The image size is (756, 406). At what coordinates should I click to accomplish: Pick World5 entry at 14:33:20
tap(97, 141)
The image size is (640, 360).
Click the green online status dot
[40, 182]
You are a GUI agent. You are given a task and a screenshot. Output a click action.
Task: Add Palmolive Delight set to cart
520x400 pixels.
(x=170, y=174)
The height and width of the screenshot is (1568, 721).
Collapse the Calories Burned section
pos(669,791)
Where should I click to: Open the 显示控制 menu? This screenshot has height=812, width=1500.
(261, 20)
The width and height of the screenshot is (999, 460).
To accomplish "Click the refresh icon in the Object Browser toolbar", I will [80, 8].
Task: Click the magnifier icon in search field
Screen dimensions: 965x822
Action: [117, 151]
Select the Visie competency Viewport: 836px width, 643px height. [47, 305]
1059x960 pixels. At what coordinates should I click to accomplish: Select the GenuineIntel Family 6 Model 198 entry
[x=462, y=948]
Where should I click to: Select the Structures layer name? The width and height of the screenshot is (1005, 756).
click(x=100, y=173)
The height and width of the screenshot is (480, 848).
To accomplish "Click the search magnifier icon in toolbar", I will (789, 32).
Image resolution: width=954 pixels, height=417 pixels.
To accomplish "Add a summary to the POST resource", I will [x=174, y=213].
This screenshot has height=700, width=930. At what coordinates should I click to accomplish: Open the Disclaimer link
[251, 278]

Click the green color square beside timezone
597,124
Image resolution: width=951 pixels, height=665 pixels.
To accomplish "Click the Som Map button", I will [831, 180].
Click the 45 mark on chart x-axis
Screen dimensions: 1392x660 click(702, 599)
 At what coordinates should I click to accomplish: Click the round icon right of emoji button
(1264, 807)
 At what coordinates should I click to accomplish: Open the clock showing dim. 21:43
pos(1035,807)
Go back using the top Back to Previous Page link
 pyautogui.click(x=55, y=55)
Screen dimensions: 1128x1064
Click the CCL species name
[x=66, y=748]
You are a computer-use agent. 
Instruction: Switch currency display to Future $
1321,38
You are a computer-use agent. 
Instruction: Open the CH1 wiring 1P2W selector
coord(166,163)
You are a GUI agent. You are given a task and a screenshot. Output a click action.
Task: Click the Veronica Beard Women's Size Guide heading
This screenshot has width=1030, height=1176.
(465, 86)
§
● **WHAT YOU ARE ASKED TO DO**
All of the entries above should be output exactly as they are.

● **TASK RESULT**
The image size is (756, 406). At what coordinates should I click to accomplish: Pick World5 entry at 14:33:20
tap(97, 141)
The image size is (640, 360).
Click the green online status dot
[40, 182]
You are a GUI agent. You are given a task and a screenshot. Output a click action.
Task: Add Palmolive Delight set to cart
520x400 pixels.
(x=170, y=174)
The height and width of the screenshot is (1568, 721).
Collapse the Calories Burned section
pos(669,791)
Where should I click to: Open the 显示控制 menu? This screenshot has height=812, width=1500.
(261, 20)
The width and height of the screenshot is (999, 460).
To accomplish "Click the refresh icon in the Object Browser toolbar", I will [80, 8].
Task: Click the magnifier icon in search field
Screen dimensions: 965x822
Action: [117, 151]
Select the Visie competency Viewport: 836px width, 643px height. [47, 305]
1059x960 pixels. At what coordinates should I click to accomplish: Select the GenuineIntel Family 6 Model 198 entry
[x=462, y=948]
Where should I click to: Select the Structures layer name? The width and height of the screenshot is (1005, 756).
click(x=100, y=173)
The height and width of the screenshot is (480, 848).
To accomplish "Click the search magnifier icon in toolbar", I will (789, 32).
Image resolution: width=954 pixels, height=417 pixels.
To accomplish "Add a summary to the POST resource", I will [x=174, y=213].
This screenshot has height=700, width=930. At what coordinates should I click to accomplish: Open the Disclaimer link
[251, 278]

Click the green color square beside timezone
597,124
Image resolution: width=951 pixels, height=665 pixels.
To accomplish "Click the Som Map button", I will [831, 180].
Click the 45 mark on chart x-axis
Screen dimensions: 1392x660 click(702, 599)
 At what coordinates should I click to accomplish: Click the round icon right of emoji button
(1264, 807)
 At what coordinates should I click to accomplish: Open the clock showing dim. 21:43
pos(1035,807)
Go back using the top Back to Previous Page link
 pyautogui.click(x=55, y=55)
Screen dimensions: 1128x1064
Click the CCL species name
[x=66, y=748]
You are a computer-use agent. 
Instruction: Switch currency display to Future $
1321,38
You are a computer-use agent. 
Instruction: Open the CH1 wiring 1P2W selector
coord(166,163)
You are a GUI agent. You are given a task and a screenshot. Output a click action.
Task: Click the Veronica Beard Women's Size Guide heading
This screenshot has width=1030, height=1176.
(465, 86)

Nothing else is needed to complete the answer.